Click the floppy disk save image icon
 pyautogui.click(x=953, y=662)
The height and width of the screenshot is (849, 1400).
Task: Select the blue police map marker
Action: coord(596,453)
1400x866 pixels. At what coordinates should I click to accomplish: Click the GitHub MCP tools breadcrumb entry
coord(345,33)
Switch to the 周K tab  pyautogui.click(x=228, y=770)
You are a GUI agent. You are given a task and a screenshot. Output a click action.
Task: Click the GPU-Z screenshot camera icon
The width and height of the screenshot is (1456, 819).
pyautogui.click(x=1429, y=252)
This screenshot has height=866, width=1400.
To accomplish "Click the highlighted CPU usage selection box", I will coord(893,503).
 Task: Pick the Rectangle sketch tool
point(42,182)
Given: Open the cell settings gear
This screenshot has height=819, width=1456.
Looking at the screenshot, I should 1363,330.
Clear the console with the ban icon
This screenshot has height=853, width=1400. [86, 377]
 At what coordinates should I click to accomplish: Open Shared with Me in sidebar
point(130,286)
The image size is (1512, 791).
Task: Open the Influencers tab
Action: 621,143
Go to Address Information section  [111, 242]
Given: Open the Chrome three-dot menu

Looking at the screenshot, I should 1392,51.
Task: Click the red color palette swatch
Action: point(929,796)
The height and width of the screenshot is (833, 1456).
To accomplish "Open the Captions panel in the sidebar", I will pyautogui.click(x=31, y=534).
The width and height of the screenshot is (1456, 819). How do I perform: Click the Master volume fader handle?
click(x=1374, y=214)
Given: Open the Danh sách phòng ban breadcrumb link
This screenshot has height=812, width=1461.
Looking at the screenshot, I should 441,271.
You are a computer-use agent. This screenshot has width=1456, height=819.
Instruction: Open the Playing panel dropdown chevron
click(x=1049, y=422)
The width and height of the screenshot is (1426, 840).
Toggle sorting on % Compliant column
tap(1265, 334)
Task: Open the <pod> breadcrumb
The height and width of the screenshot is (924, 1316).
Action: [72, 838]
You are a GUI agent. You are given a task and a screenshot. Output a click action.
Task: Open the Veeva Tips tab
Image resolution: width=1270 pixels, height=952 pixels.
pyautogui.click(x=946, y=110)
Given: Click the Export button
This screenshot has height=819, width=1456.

----------

Every entry must be duplicated exactly as it was written.

Click the floppy disk save image icon
 pyautogui.click(x=953, y=662)
The height and width of the screenshot is (849, 1400).
Task: Select the blue police map marker
Action: coord(596,453)
1400x866 pixels. At what coordinates should I click to accomplish: Click the GitHub MCP tools breadcrumb entry
coord(345,33)
Switch to the 周K tab  pyautogui.click(x=228, y=770)
You are a GUI agent. You are given a task and a screenshot. Output a click action.
Task: Click the GPU-Z screenshot camera icon
The width and height of the screenshot is (1456, 819).
pyautogui.click(x=1429, y=252)
This screenshot has height=866, width=1400.
To accomplish "Click the highlighted CPU usage selection box", I will coord(893,503).
 Task: Pick the Rectangle sketch tool
point(42,182)
Given: Open the cell settings gear
This screenshot has height=819, width=1456.
Looking at the screenshot, I should 1363,330.
Clear the console with the ban icon
This screenshot has height=853, width=1400. [86, 377]
 At what coordinates should I click to accomplish: Open Shared with Me in sidebar
point(130,286)
The image size is (1512, 791).
Task: Open the Influencers tab
Action: 621,143
Go to Address Information section  [111, 242]
Given: Open the Chrome three-dot menu

Looking at the screenshot, I should 1392,51.
Task: Click the red color palette swatch
Action: point(929,796)
The height and width of the screenshot is (833, 1456).
To accomplish "Open the Captions panel in the sidebar", I will pyautogui.click(x=31, y=534).
The width and height of the screenshot is (1456, 819). How do I perform: Click the Master volume fader handle?
click(x=1374, y=214)
Given: Open the Danh sách phòng ban breadcrumb link
This screenshot has height=812, width=1461.
Looking at the screenshot, I should 441,271.
You are a computer-use agent. This screenshot has width=1456, height=819.
Instruction: Open the Playing panel dropdown chevron
click(x=1049, y=422)
The width and height of the screenshot is (1426, 840).
Toggle sorting on % Compliant column
tap(1265, 334)
Task: Open the <pod> breadcrumb
The height and width of the screenshot is (924, 1316).
Action: [72, 838]
You are a GUI agent. You are given a task and a screenshot. Output a click action.
Task: Open the Veeva Tips tab
Image resolution: width=1270 pixels, height=952 pixels.
pyautogui.click(x=946, y=110)
Given: Click the Export button
This screenshot has height=819, width=1456.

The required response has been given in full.